New AD dazzles in dizzying week for Illini Nation

whitmanFrom the Saturday, March 12, editions of The Daily Journal (Kankakee, Ill.) and The Times (Ottawa, Ill.) …

The WISCH LIST

By Dave Wischnowsky

New AD dazzles in dizzying week for Illini  Lovie Smith is the head football coach of not a pro team, but the University of Illinois. The thrifty school has ponied up $21 million for Smith’s six-year contract and committed another whopping $24 million for his assistants, who he’s stealing from NCAA powers and the NFL. And Illini football has gone from irrelevancy to the lips of talking heads nationwide.

Up is down. Down is up. Cats and dogs are living together.

Just a week ago, no one could have imagined that former Chicago Bears coach Lovie Smith would be taking the reins of the Illini football program.Yes, it’s been quite the dizzying week for the long-downtrodden denizens of Illini Nation, with a Twitter follower telling me on Monday, “I feel like I went to bed in Champaign, and I woke up in the SEC.”
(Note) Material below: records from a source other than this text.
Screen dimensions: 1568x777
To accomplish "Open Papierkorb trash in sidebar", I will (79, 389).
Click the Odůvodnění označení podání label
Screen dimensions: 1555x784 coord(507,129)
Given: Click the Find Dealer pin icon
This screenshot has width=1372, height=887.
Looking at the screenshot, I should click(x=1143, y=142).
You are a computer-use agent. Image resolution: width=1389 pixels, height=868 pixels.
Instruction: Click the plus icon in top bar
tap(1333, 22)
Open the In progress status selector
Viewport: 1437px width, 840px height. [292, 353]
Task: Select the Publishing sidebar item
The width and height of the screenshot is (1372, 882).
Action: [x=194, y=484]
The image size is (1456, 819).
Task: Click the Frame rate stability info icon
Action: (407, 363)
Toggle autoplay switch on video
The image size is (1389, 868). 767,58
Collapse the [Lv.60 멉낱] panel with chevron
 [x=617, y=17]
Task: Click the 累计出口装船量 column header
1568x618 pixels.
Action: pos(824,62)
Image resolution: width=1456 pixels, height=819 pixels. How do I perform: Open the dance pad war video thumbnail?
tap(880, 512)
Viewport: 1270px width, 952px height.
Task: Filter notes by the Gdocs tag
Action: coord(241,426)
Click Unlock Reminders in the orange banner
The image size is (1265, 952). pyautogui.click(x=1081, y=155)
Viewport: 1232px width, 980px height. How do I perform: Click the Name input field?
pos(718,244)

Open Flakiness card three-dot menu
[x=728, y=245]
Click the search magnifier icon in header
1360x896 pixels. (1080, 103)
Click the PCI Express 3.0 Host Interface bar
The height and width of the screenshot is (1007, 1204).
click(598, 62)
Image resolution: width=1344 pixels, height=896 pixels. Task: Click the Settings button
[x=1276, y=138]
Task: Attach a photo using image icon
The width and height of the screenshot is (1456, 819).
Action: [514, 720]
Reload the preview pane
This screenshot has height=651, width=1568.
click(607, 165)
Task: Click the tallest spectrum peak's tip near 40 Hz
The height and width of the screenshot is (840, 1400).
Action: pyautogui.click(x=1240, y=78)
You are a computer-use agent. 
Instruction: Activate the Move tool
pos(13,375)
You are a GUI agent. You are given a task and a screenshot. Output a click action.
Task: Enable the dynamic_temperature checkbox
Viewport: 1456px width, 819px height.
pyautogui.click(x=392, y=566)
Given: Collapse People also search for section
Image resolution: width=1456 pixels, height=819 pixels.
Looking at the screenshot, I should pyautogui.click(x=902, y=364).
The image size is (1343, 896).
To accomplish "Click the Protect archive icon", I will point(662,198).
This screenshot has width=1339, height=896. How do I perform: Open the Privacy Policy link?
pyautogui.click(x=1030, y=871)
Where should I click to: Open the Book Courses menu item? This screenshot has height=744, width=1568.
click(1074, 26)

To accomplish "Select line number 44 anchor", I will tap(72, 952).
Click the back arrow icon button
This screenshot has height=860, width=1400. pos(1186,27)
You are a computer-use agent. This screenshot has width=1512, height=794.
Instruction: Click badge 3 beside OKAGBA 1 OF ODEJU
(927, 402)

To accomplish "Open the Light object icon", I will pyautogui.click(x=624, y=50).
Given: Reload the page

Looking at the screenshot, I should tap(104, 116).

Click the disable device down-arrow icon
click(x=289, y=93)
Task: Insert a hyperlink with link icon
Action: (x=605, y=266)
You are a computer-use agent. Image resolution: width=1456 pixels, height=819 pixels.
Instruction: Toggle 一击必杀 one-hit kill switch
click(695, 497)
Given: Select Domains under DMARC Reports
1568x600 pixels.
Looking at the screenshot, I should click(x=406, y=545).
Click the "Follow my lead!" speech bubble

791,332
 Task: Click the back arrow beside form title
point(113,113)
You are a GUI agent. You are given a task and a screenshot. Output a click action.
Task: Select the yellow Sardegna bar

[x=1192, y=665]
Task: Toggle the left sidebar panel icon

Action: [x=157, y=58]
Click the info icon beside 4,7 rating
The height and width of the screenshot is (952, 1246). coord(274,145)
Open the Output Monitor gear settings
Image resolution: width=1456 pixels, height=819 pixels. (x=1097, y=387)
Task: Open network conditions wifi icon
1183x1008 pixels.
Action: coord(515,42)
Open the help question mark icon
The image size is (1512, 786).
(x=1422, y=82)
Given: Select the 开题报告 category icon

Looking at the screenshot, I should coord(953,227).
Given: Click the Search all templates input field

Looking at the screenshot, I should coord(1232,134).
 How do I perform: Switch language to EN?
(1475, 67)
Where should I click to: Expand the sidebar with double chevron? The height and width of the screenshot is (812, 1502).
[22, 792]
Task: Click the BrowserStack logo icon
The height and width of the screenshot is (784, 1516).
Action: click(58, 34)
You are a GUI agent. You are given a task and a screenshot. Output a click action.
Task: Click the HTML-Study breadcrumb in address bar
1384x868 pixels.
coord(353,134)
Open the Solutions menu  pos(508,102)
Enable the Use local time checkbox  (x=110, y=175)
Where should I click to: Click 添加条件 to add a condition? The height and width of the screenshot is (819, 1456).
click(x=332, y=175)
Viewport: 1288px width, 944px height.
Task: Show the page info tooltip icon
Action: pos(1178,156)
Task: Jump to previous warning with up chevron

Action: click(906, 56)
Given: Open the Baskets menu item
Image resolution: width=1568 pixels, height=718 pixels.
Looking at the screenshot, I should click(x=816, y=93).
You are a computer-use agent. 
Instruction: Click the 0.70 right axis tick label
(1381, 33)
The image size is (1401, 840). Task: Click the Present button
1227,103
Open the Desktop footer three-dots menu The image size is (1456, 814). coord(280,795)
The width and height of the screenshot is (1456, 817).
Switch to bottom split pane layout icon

With statements like that, it’s clear that this is not your father’s Illinois. No, this week’s turn of events is the sign of something completely different and incredibly exciting for Fighting Illini fans stunned to the see their major-conference school finally acting like a big-time program.

And all of that’s because Josh Whitman is not your father’s Illinois athletic director. Rather, the 37-year-old former Illini football player and Academic All-American is looking like an AD built for the 21st century.

Heck, maybe even the 22nd one.

Whitman admittedly wasn’t my first choice to take over Illinois’ messy athletic department, but he’s looking like he’s exactly what I did want — the right choice, as for years I’ve argued that the only thing keeping Illinois so far down in the dumps was having the wrong man overseeing its sports programs.

With his corporate mindset, Mike Thomas soullessly viewed Illinois as a job, not a calling, and he lugged from Cincinnati to Champaign a reputation of being a bad boss that elite coaches no longer wanted to work beneath. That was a bad combo. And due to Thomas’ lack of authentic passion or imagination coupled with his reputational baggage, Illinois ended up with coaches that took the football and basketball programs from bad to far worse.

Even once Thomas was finally jettisoned from Illinois in November, things had gotten so bad that many fans still saw no hope for the future. One lamented to me, “I’m so jaded by the past with Illini athletics, I just can’t imagine a situation where something good and smart would happen,” while another argued that Illinois couldn’t possibly hire a good football coach because “it’s where they go to get fired.”

To reinvigorate the gloomy fan base, I wrote that Thomas’ successor should be “someone with strong Illini ties who truly understands the school’s fan base, its quirks, its donors and its history while being more forward thinking than former AD Ron Guenther.”

And, then, as the months dragged on in the search for that successor, I urged patience while stressing how the university must take the time to actually get things done right, not just done fast. Because, as I wrote, there is a “formula for fixing Illinois athletics: The right AD + big donor enthusiasm + big donor dollars = a great chance to hire the right football coach, and if necessary at a later date, the right basketball coach.”

Whitman may have a law degree, but he clearly understands chemistry, because he’s turning that formula into an actual solution.

Josh Whitman’s hiring of Lovie Smith makes #WeWillWin sound like more of a promise than simply a hashtag.With Lovie’s hiring, Illini fans are as energized as they’ve been in a decade. The big-time boosters are clearly back on board with the size of Smith’s contract. And Illinois has loudly declared to the Big Ten — and the entire nation — that its athletic department is now seriously in the game.

For Illinois, I’ve always believed the right AD would make a world of difference. And I’m pleased to say I believe Josh Whitman is that right AD.